The mind cannot concentrate while that obtrusive thing is there. It doesn't really occupy much space, but when it is there, you cannot concentrate on what you are doing, till you have made the darn thing disappear!
If you've used Outlook with the new mail notification envelope set to to 'On', you know exactly what I am talking about. The tiny envelope can permeate your most deep thoughts and make you zone out of them in a jiffy! I have tried turning the notification off, only to have some harried person sneak up to me behind my back and bellow - "DID YOU SEE MY EMAIL?!" After jumping a good foot in the air, I then sheepishly acknowledge that I turned the notification off, because it was disturbing me.

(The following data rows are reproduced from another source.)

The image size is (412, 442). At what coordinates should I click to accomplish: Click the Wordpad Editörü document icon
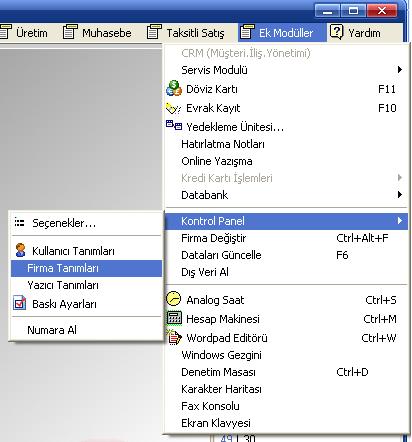(174, 337)
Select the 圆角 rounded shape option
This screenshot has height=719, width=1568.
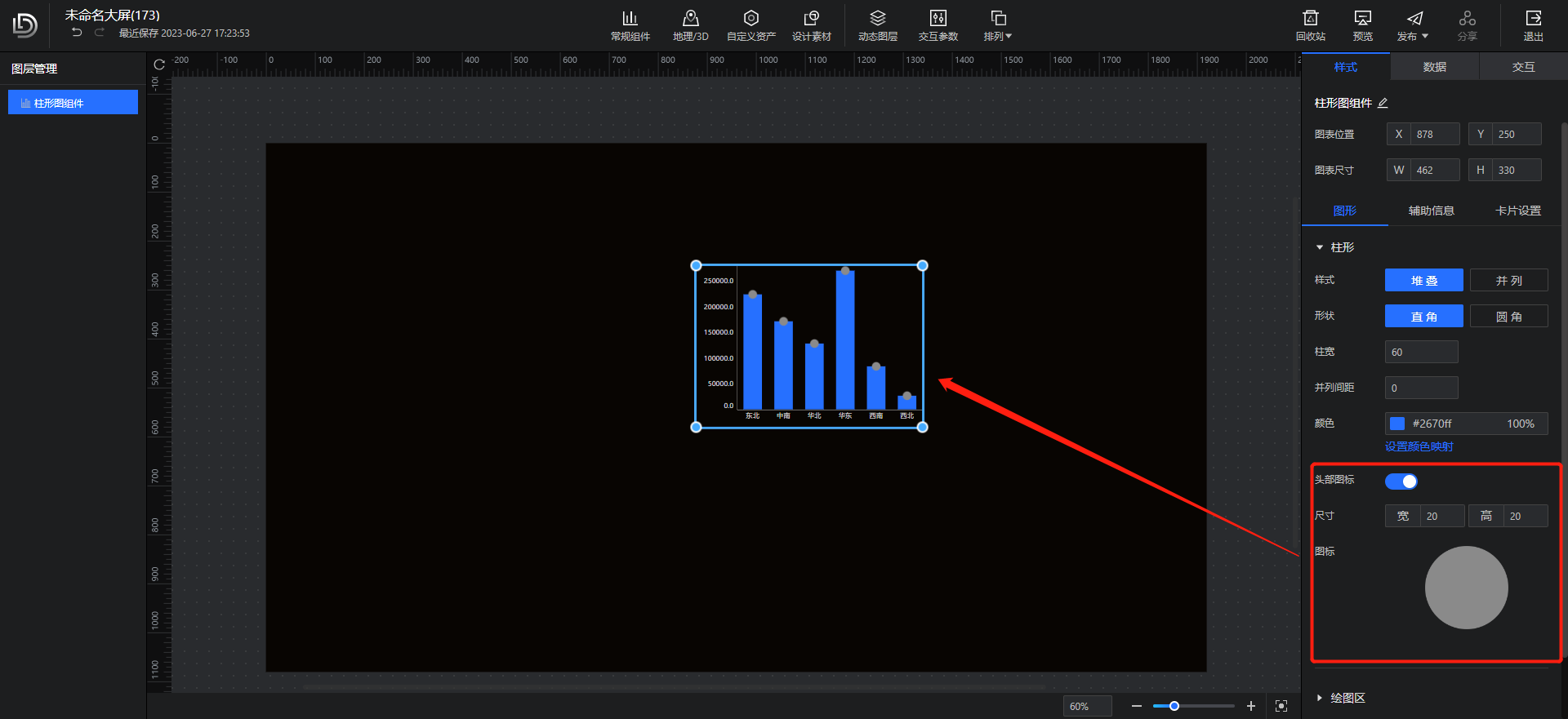coord(1508,317)
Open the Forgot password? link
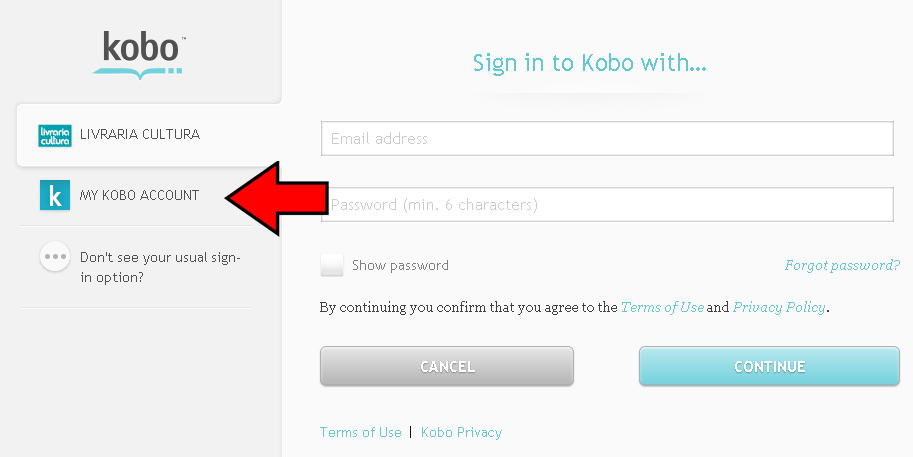The image size is (913, 457). coord(842,265)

Then, I realise, it is better to be interrupted with the yellow envelope than with an actual 6 foot tall person hovering over me literally. I am always seated while the person is standing. The craned neck gulps involuntarily, and it may be construed as a sign of weakness in case there were email wars being waged, with tiny words as swords on the battlefield of an email template.
I found that constructing complex rules and moving them to a different folder helps - the notification does not appear, but people always seem to find a way around my rules. I would say: If sender personality like 'bullfrog' and mail subject is unsavoury and if contents not terribly important to saving world then move to 'Folder I might get to later on'.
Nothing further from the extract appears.